19 December 2011

Indian Market Flirting with Trillion-Dollar Tag

The Indian stock market faces a high risk of losing its trillion-dollar tag, even as a timely intervention by the Reserve Bank of India helped it hold on to this mark by a whisker last week.

The market size, measured in terms of total valuation of all listed shares, is just hovering over the trillion-dollar mark (54,11,301 crore or $1.026 trillion based on current currency rate of 52.30 per US dollar), but could slip out of this coveted league anytime in the event of any noticeable fall in the rupee value of share prices.
Indian Market Flirting with Trillion-Dollar Tag


Besides India, there are an estimated 13 countries in the trillion-dollar stock market club. These are the US, the UK, Canada, Brazil, Australia, Hong Kong, South Korea, China, Japan, Spain, Germany, Switzerland and France.

Earlier this year, Russia moved out of this league, while the valuation of a pan-regional stock market for the Nordic region in Europe has also slipped below $1 trillion.

The size of the Indian market might also slip below $1 trillion in either of the two possibilities the rupee value again slips back to the 54 level against the dollar, or the Sensex slumps an estimated 350-400 points.

During the previous trading session on December 16, RBI's policy action may have failed in containing the Sensex slide to a two-year low, but its intervention in the rupee movement helped the market retain its trillion-dollar tag for the time being.

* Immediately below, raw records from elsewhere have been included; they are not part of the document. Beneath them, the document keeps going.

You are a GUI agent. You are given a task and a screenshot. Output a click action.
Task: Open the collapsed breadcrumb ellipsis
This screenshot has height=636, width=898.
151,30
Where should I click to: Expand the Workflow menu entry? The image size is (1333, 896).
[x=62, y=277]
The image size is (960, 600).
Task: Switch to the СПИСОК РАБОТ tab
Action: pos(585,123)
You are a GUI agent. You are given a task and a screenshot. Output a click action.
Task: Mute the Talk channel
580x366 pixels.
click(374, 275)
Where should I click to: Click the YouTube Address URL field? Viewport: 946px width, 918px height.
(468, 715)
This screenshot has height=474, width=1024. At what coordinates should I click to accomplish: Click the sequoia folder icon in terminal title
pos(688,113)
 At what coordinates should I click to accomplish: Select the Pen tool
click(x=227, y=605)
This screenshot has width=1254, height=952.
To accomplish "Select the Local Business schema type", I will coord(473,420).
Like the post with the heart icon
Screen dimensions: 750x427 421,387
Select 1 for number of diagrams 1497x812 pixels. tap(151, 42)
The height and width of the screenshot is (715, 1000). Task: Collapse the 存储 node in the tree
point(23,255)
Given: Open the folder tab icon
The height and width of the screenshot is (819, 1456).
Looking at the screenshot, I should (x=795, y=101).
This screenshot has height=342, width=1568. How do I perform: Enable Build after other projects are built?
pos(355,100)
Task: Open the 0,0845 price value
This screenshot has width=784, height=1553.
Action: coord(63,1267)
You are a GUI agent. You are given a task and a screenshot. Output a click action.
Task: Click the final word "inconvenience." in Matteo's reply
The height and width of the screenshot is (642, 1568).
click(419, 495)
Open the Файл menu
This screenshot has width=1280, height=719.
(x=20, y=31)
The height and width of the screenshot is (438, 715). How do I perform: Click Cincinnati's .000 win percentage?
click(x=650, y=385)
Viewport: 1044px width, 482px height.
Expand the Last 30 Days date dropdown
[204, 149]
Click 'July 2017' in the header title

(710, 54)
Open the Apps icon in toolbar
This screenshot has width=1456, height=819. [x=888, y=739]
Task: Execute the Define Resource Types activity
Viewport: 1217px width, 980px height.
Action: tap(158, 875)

The market went into a tailspin on Friday, as the central bank's decision to keep interest rates unchanged did not help the sagging investor sentiment, and the barometer Sensex declined to its lowest level since November 3, 2009.

In the process, the value of the stock market, measured in terms of the collective value of all listed shares, fell to 54,11,301.50 crore ($1.026 trillion).

The Indian market would have lost its trillion-dollar valuation if the rupee had managed to at least hold on to the record sub-54 level it hit on Thursday.

It plunged to a record low of 54.30 against the US dollar on December 15, but an RBI intervention reversed the fall and the Indian currency came back to the near-52 level.

At the record low level, the stock market's size would have been as low as $996.5 billion at the end of Friday's trade.

However, as the rupee returned to the near-52 level and closed at 52.70 against the dollar on Friday, the market valuation managed to hold on to the $1-trillion mark.

There were no high expectations for any rate cut decision from the RBI's policy meeting on Sunday, but the prevailing high-rate regime has significantly hurt the corporate sentiment due to high borrowing costs.